If we are right so far, you can check that the units work out because we'd have v^2 in units of (miles^2)/(hours^2) and a in units of miles/(hours^2), which would give units of miles when divided. This is a unit of distance, so that's good. Let's keep working with that assumption for now and figure out what E and F are, and what all those magic numbers in the denominator are.

The basic assumption that this equation makes is that the car is travelling along the curve in the arc of a perfect circle, so all the acceleration is directly inward (no acceleration along the trajectory of the car). This makes the forces (accelerations) at work very simple -- you have the inward acceleration of the car and all other forces must cancel. So what force would cause the car to turn in a circle? The answer is friction!

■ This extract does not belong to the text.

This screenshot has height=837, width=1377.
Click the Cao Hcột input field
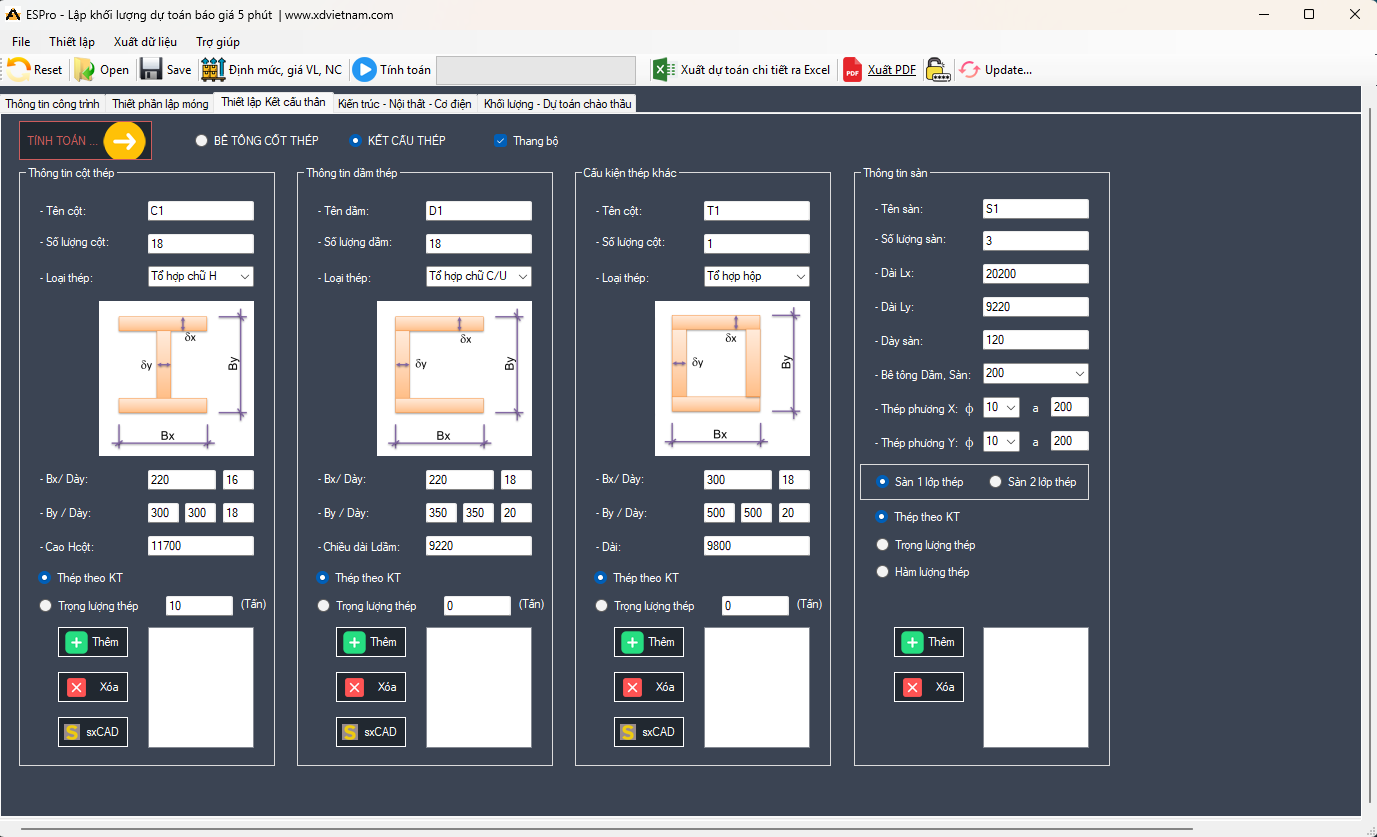coord(200,546)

When you turn a car's wheels, you are directing the force of friction to propel the car in a direction that is not straight ahead. If you are turning in a perfect circle, then any component of this friction force that is parallel to the motion of the car is canceled by some drag force(s) that are anti-parallel to the motion of the car, but there is no appreciable outward force to cancel the inward component of the friction force, and you get circular motion. The important thing to note here is that your formula has a "friction factor" -- which is actually just your friction force (you can look up the kinetic friction of tires on the road, but it's usually anywhere from 0.4 to 0.7 for wet to dry roads). In the end, you just need to note that the formula in question is using friction as the acceleration.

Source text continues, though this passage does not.